Grilled Chicken and Corn with Charred Scallion-Lime Butter
By sandy_h
From Southern Living July 2020
Soak the corn in water for 30 minutes to add moisture to the husks, which will reduce the chance of flare-ups on the grill. To get good grill marks, shake any excess water off the corn after soaking.
- Average
- Average budget
Ingredients
- 4 ears fresh corn, unshucked
- 1 bunch scallions, trimmed
- 1/2 cup unsalted butter, softened
- 2 Tbsp chopped fresh chives
- 2 Tbsp chopped fresh flat-leaf parsley
- 1 Tbsp fresh lime juice (from 1 lime)
- 2 3/4 tsp kosher salt, divided
- 3/4 tsp black pepper, divided
- 4 (6-oz) bone-in, skin-on chicken thighs
- Lime wedges
Preparation
Step 1
Working with 1 corn ear at a time, peel husks back to the base of ear; do not break off husks. Remove silk from ear. Place husks back up around ear. Soak prepared ears in water 30 minutes. Drain.
Step 2
Preheat grill to medium-high (400 to 450). Place corn on unoiled grates. Grill, uncovered, turning occasionally, until husks are charred, 20 to 25 minutes.
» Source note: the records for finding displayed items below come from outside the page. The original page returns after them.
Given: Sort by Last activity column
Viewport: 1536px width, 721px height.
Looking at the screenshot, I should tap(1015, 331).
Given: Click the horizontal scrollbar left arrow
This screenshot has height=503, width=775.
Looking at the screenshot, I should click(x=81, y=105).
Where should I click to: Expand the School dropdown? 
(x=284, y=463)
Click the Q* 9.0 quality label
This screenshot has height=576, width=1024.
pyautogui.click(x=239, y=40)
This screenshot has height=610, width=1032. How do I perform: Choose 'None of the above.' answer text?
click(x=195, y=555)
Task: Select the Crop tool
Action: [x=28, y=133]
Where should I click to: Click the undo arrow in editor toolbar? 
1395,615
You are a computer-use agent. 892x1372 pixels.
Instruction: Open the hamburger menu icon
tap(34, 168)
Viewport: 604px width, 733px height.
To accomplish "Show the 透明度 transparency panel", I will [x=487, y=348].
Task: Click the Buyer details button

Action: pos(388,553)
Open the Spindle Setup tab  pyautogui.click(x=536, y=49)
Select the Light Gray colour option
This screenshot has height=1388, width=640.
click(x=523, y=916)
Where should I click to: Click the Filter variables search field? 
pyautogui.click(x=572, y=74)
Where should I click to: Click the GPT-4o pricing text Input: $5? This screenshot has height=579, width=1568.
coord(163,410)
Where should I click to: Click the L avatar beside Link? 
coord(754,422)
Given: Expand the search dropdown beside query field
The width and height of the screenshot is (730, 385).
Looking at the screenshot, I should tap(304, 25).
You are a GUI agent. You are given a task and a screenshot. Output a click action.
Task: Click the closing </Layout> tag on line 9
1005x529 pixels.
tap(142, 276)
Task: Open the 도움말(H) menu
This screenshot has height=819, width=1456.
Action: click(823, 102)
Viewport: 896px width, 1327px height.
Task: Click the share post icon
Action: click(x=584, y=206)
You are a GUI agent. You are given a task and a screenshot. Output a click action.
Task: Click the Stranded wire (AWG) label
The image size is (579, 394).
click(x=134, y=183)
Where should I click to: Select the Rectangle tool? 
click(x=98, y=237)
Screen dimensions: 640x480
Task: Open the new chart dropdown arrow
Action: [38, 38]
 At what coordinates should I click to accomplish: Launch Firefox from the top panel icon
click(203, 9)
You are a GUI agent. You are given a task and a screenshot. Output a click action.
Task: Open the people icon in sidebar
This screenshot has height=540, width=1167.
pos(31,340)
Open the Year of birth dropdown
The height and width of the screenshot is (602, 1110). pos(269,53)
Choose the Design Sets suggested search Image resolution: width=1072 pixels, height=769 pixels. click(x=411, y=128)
Remove from grill.
Step 3
Meanwhile, coat scallions with cooking spray. Place on unoiled grates. Grill, uncovered, turning occasionally, until lightly charred and wilted, 5 to 6 minutes. Remove from grill; cool 5 minutes. Coarsely chop. Process charred scallions, butter, chives, parsley, lime juice, 1 1/4 teaspoons of the kosher salt, and 1/4 teaspoon of the pepper in a mini food processor until smooth, 30 seconds. Transfer to a serving bowl, reserving 1 1/2 Tablespoons in a separate bowl.
Step 4
Sprinkle chicken evenly with remaining 1 1/2 teaspoons salt and 1/2 teaspoon pepper. Place chicken, skin sides down, on oiled grates. Grill, covered, turning occasionally, until a thermometer inserted in thickest portion of thighs registers 170, 14 to 16 minutes.
Step 5
Brush chicken with reserved 1 1/2 Tablespoons butter mixture. Serve chicken and corn with lime wedges and remaining butter mixture.